Littérature - Le Montréalais Yann Martel remporte le Booker Prize

Yann Martel
Photo: Agence Reuters Yann Martel

Londres — L'écrivain canadien Yann Martel a remporté hier le Booker Prize, l'un des plus importants prix de la littérature anglo-saxonne, doté de 50 000 livres (120 000 $), pour son deuxième roman, Life of Pi (La Vie de Pi).

Yann Martel, 39 ans, né en Espagne d'un père diplomate canadien, vit à Montréal. Life of Pi est inconnu au Québec, où il n'a pas été traduit en français.

Quelque 130 romans avaient été retenus cette année pour le Booker Prize, qui récompense traditionnellement des auteurs britanniques, irlandais et des pays du Commonwealth. Son commanditaire, le groupe financier britannique Man Group, a fait grincer des dents en mai lorsqu'il a annoncé que le prix serait ouvert aux écrivains américains d'ici 2004.

La Vie de Pi, qui raconte la vie de l'adolescent Pi Patel, fils d'un directeur de zoo indien qui émigre en Amérique du Nord avec une ménagerie, faisait figure de favori pour la 34e édition du Booker Prize.

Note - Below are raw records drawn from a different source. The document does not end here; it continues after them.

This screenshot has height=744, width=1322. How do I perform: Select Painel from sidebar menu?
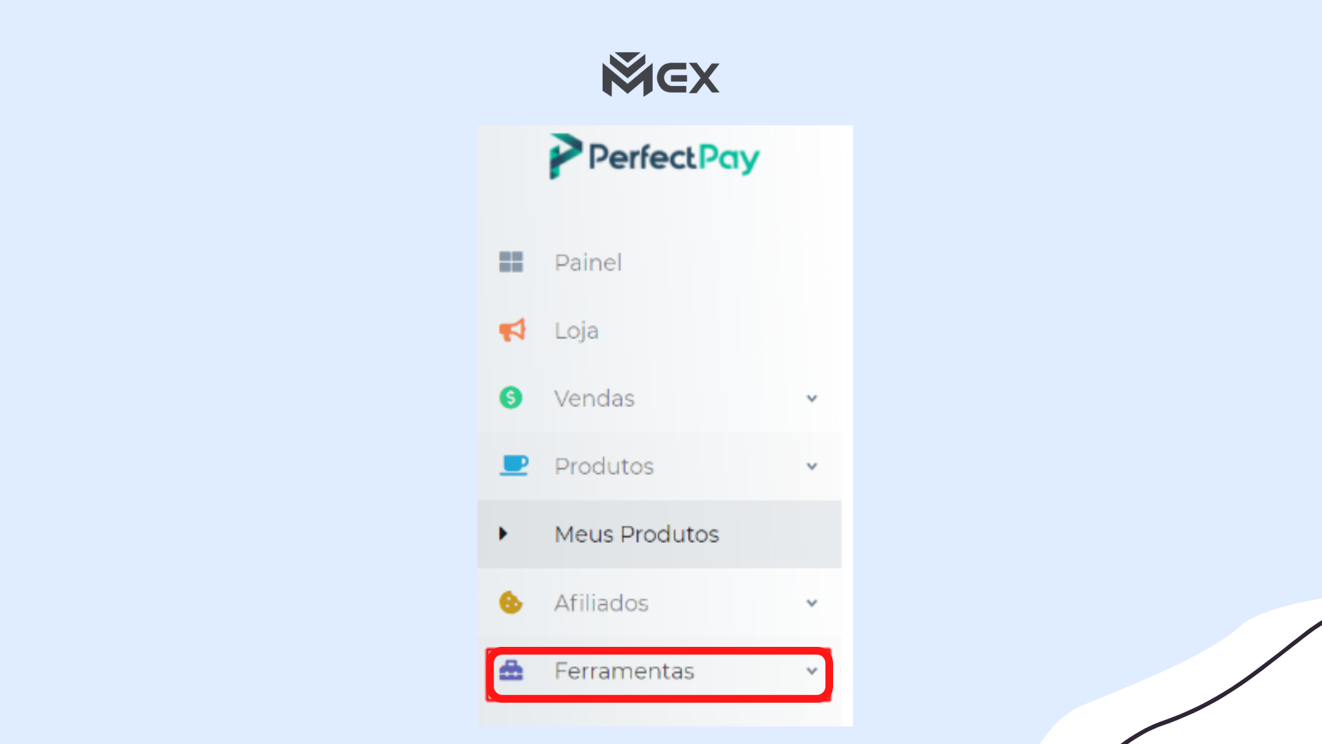pos(587,262)
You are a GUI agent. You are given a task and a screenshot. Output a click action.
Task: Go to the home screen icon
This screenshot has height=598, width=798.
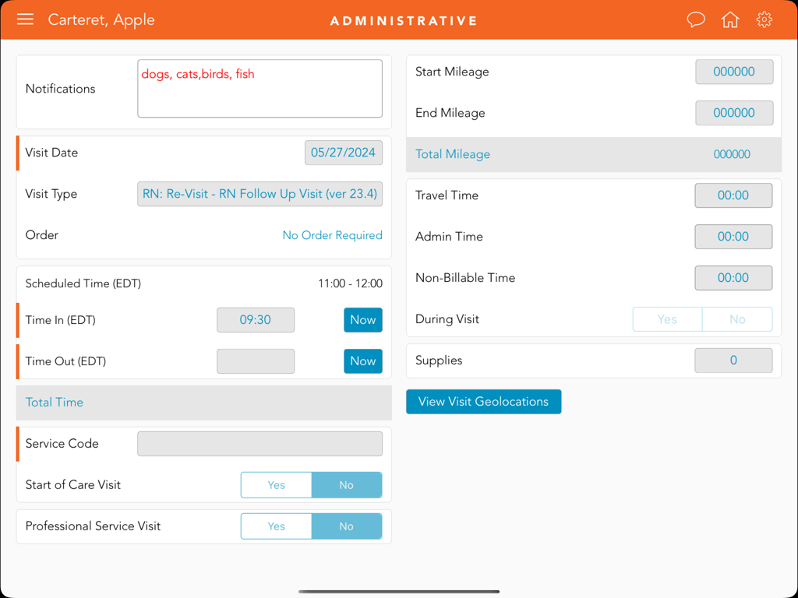tap(729, 19)
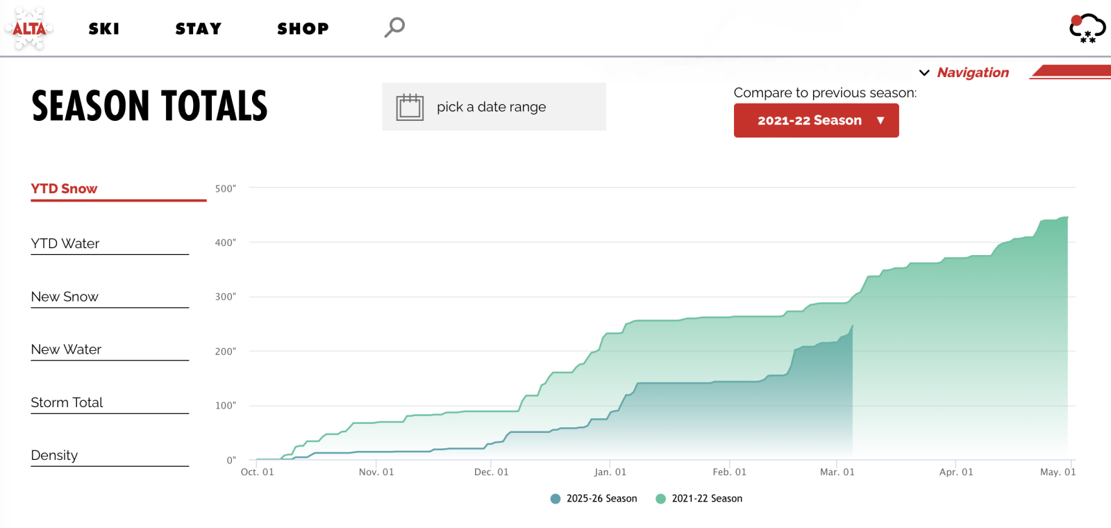Select the YTD Snow tab
The image size is (1111, 528).
coord(64,189)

Lorsque leur bateau coule, Pi se retrouve à bord d'un radeau de survie en compagnie d'une hyène, d'un orang-outan, d'un zèbre à la jambe cassée et d'un tigre du Bengale nommé Richard Parker, qui entreprend de manger les quatre autres quadrupèdes.

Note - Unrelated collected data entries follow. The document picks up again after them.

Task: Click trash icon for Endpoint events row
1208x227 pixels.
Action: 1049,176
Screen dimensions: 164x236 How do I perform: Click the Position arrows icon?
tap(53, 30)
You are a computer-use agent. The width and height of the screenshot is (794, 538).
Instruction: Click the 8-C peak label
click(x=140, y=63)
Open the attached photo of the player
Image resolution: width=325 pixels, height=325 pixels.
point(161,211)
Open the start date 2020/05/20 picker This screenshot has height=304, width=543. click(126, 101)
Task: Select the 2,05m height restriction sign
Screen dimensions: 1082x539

Outre Yann Martel, deux autres auteurs canadiens étaient dans la course cette année: Rohinton Mistry pour Family Matters et la lauréate du prix Pulitzer Carol Shields pour Unless.

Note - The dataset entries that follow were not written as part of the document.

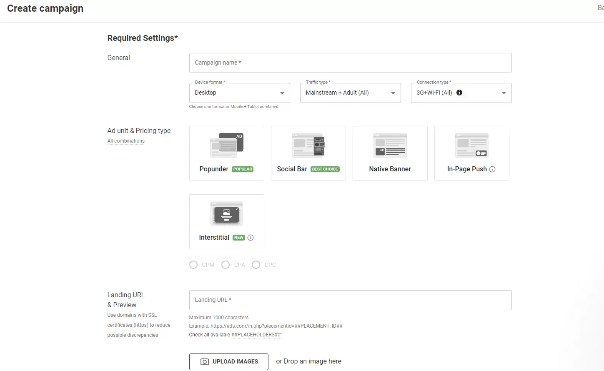Expand the Traffic type selector
Viewport: 604px width, 371px height.
click(392, 93)
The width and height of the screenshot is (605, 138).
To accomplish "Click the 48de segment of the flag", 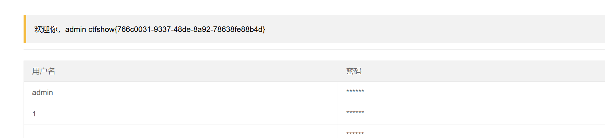I will (182, 29).
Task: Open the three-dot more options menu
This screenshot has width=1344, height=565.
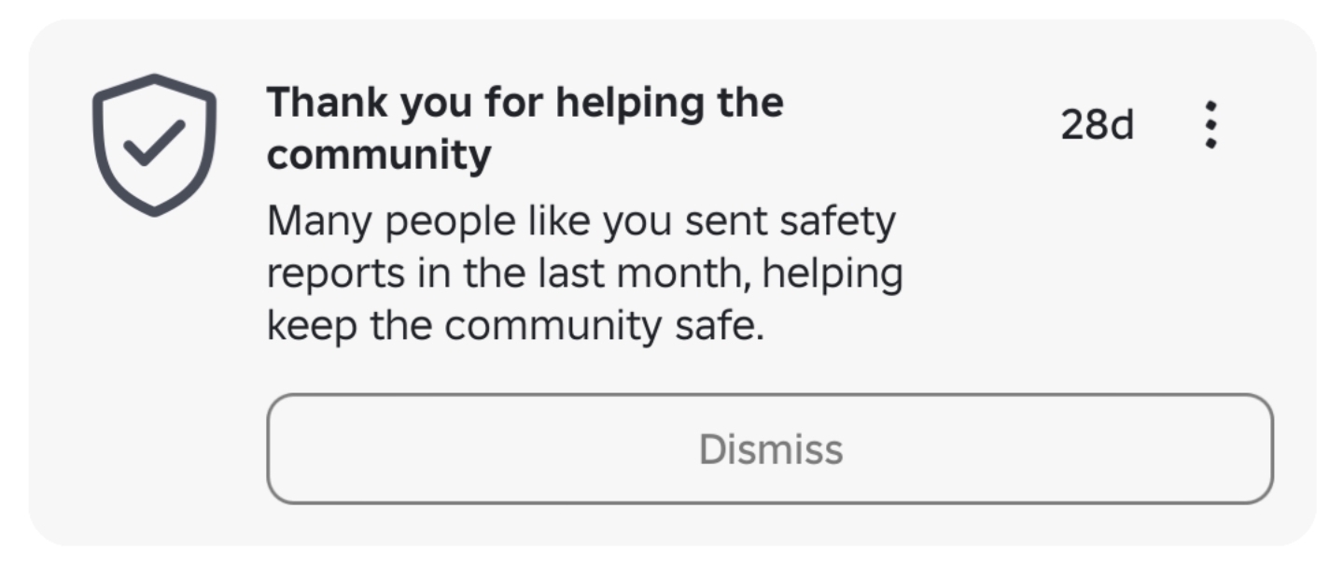Action: [1211, 125]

Les trois autres auteurs en nomination étaient l'Irlandais William Trevor pour son roman The Story of Lucy Gault, la Londonienne Sarah Waters pour Fingersmith et l'Australien Tim Winton pour Dirt Music.

Aucun des six livres en lice ne figure sur la liste des meilleures ventes du New York Times ou du Sunday Times en Grande-Bretagne.

Toutefois, l'onction du jury du Booker Prize est une garantie d'un succès à venir, voire la sortie d'un film tiré du livre, comme l'illustre l'exemple du Patient anglais du Canadien Michael Ondaatje, en 1992.

Le roman Family Matters est décrit par les organisateurs comme «un portrait de la ville de Bombay contemporaine, ses divisions religieuses et ses difficultés économiques». Son auteur, né à Bombay, vit au Canada depuis 1975.

Unless, dixième livre de Carol Shields, raconte «l'histoire des angoisses d'une mère et sa quête de sens et d'espoir». Souffrant d'un cancer, la romancière née à Chicago, a suivi de chez elle la cérémonie d'hier soir.